DIRECTIONS FOR THIS TASK
Put the lines of the entries into a numbered list, starting at the line that contains "Task: Click the 0:01 / 1:44 time display" and ending at the last line of the entries, with blank lines left out. Include only those lines, and leave the pictures out of the list.

— begin —

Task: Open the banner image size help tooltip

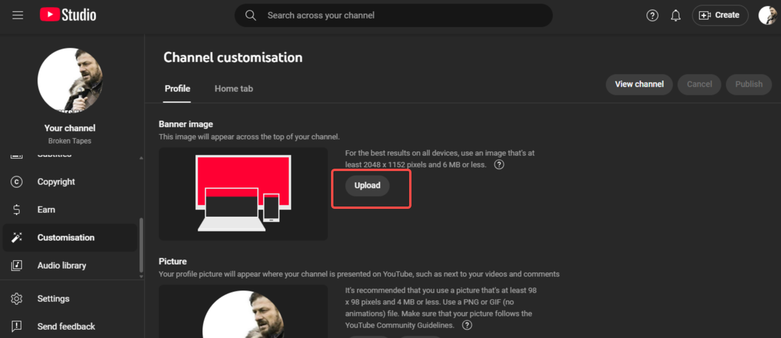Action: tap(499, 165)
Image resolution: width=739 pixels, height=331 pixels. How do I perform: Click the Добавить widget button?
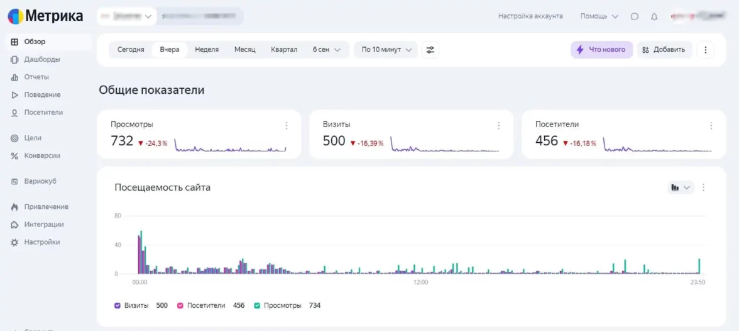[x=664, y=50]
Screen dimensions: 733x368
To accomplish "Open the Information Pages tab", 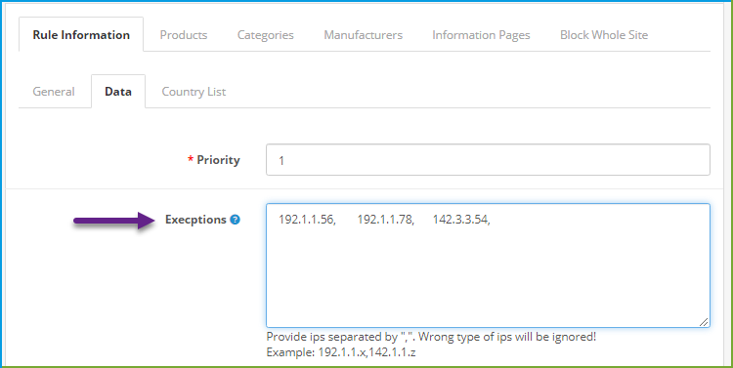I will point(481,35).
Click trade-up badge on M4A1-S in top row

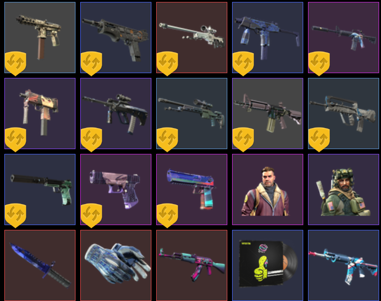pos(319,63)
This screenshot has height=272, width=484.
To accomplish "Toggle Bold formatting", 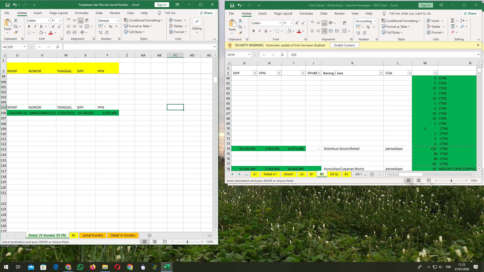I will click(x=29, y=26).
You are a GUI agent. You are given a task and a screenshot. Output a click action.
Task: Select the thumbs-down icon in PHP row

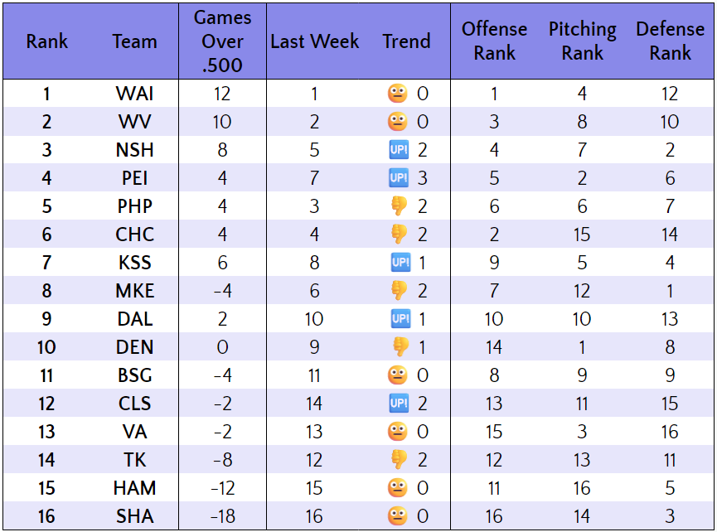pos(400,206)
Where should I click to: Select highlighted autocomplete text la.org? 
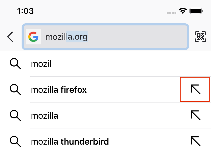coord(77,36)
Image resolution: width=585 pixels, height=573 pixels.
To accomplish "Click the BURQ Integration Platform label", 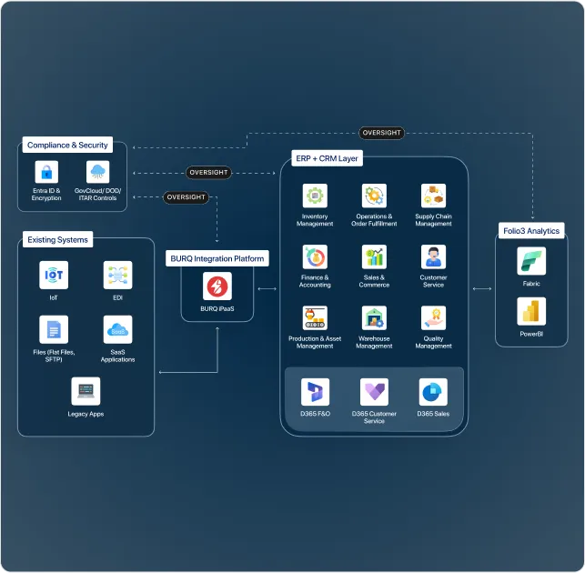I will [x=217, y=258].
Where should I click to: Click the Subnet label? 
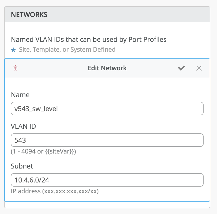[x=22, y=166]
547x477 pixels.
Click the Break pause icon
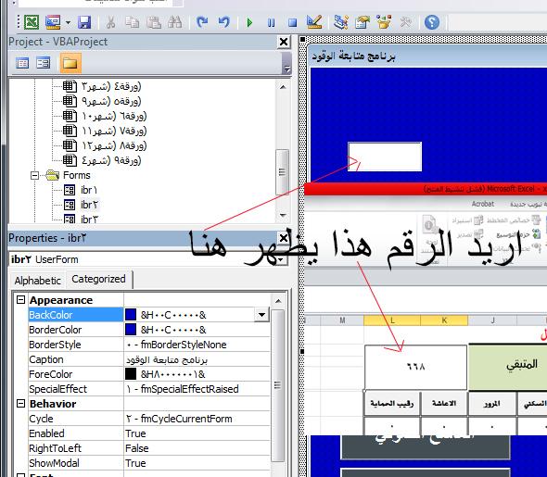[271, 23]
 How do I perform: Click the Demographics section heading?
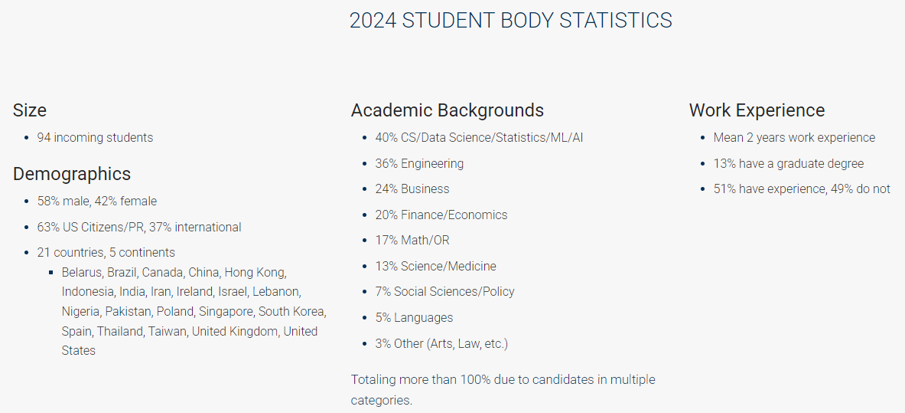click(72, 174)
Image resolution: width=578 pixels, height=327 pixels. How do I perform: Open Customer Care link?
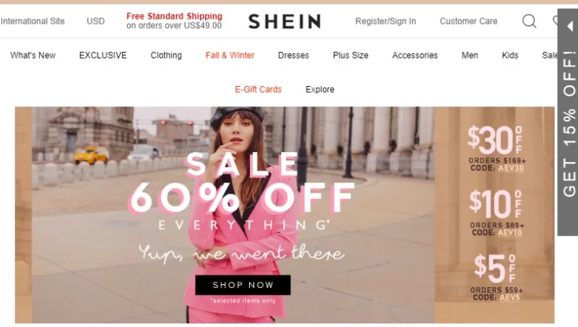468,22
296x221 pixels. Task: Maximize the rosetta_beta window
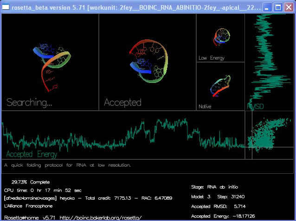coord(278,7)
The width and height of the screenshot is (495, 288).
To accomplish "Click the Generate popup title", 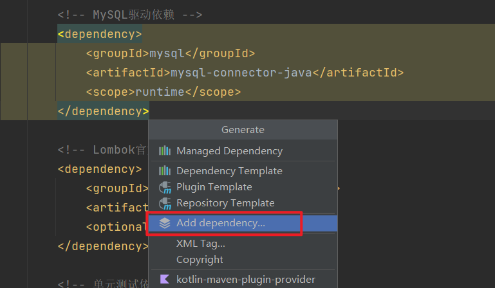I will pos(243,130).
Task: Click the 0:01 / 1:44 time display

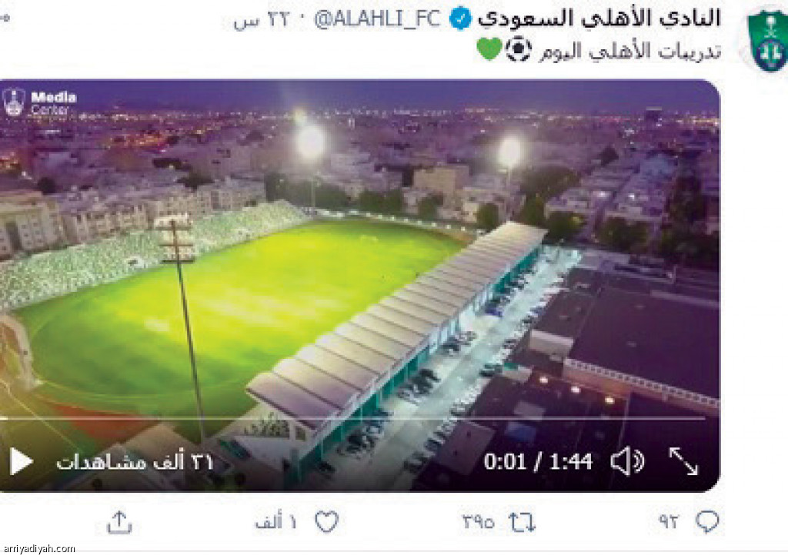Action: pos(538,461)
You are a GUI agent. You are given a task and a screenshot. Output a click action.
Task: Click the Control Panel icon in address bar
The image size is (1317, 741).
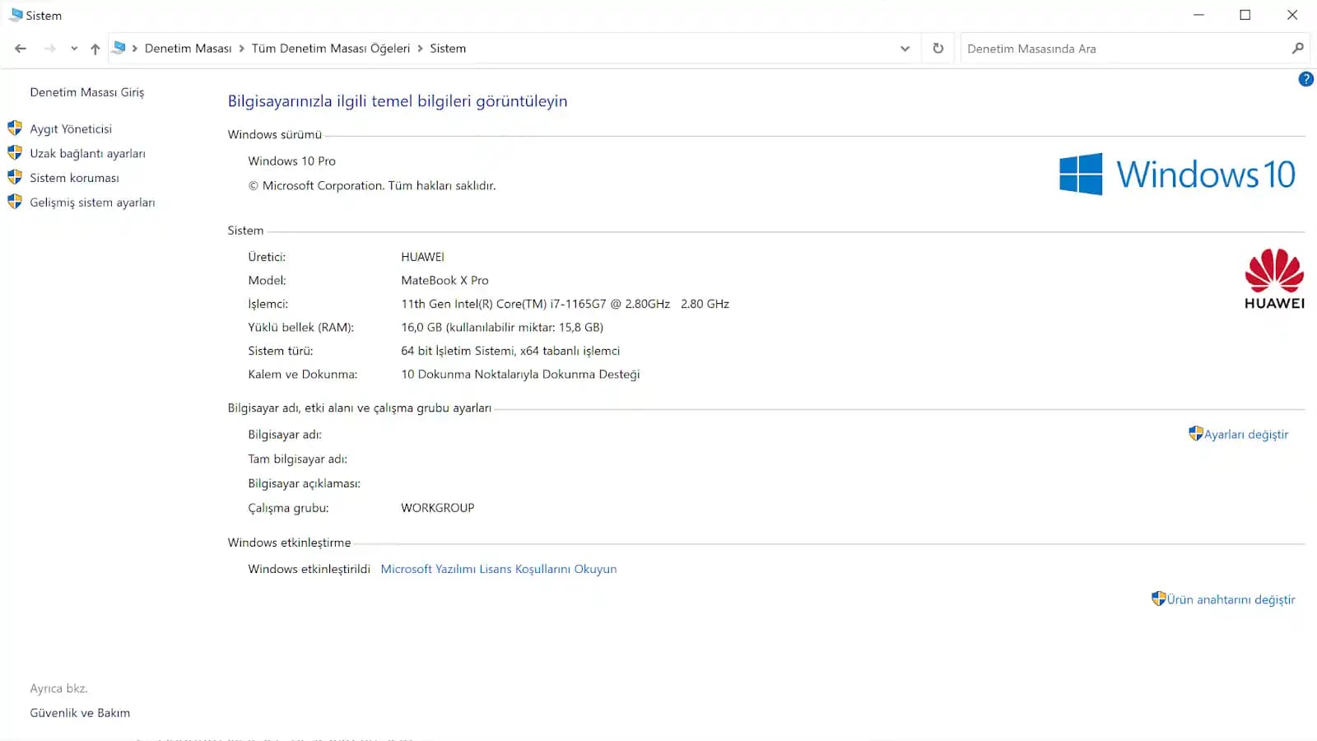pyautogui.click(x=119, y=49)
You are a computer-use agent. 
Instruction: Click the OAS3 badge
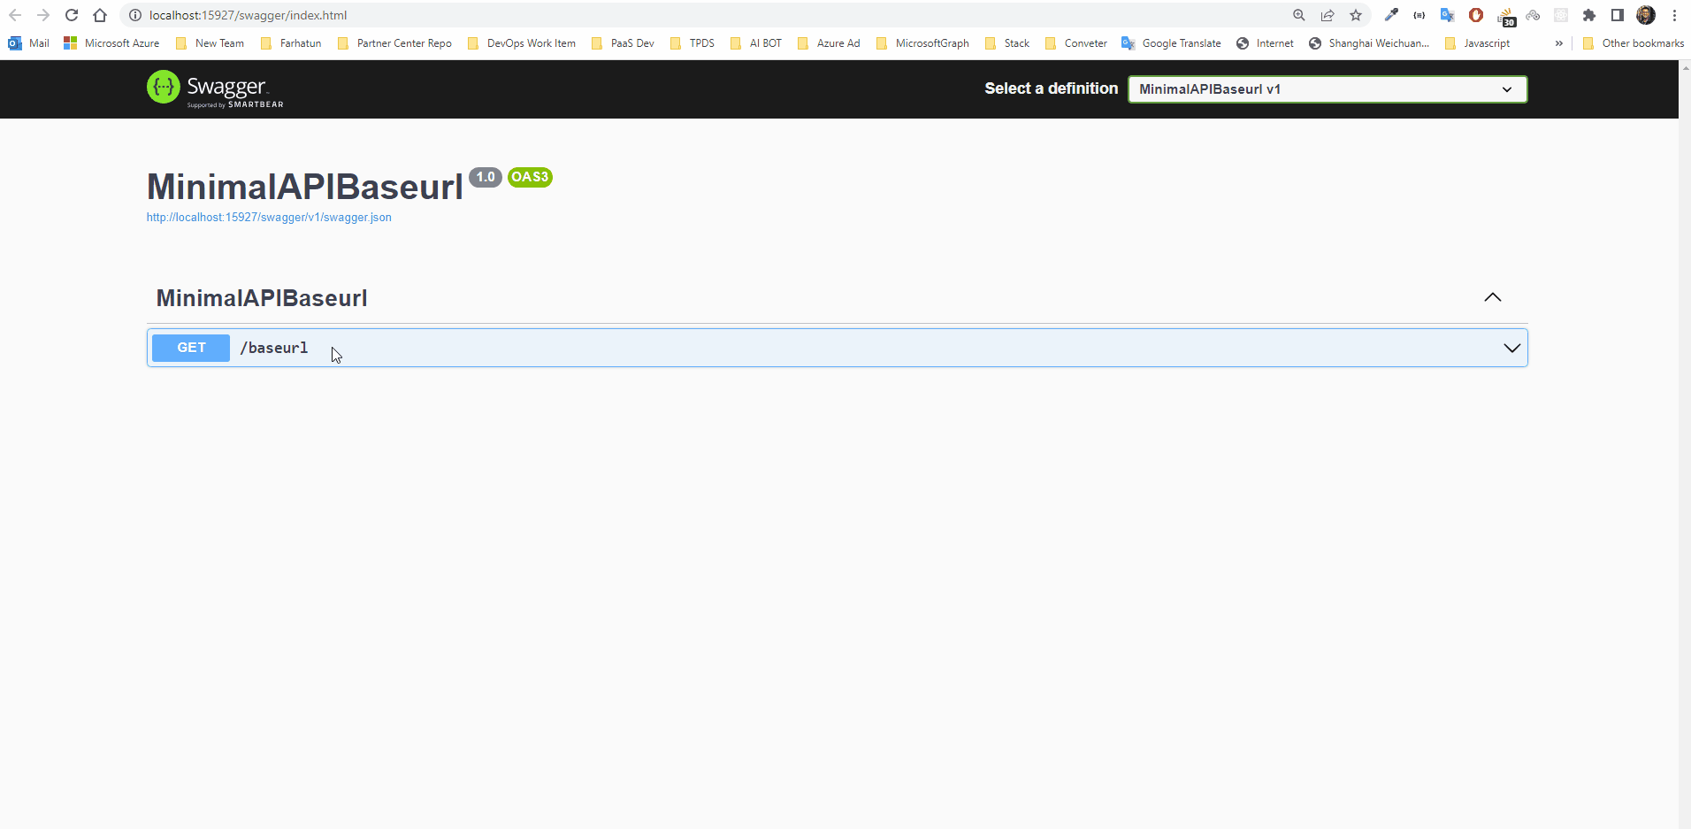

— end —

EXERCISE OUTPUT
1. Task: Click the 0:01 / 1:44 time display
2. Action: pos(538,461)
3. You are a GUI agent. You are given a task and a screenshot. Output a click action.
4. Task: Click the Control Panel icon in address bar
5. The image size is (1317, 741).
6. pyautogui.click(x=119, y=49)
7. You are a computer-use agent. 
8. Instruction: Click the OAS3 badge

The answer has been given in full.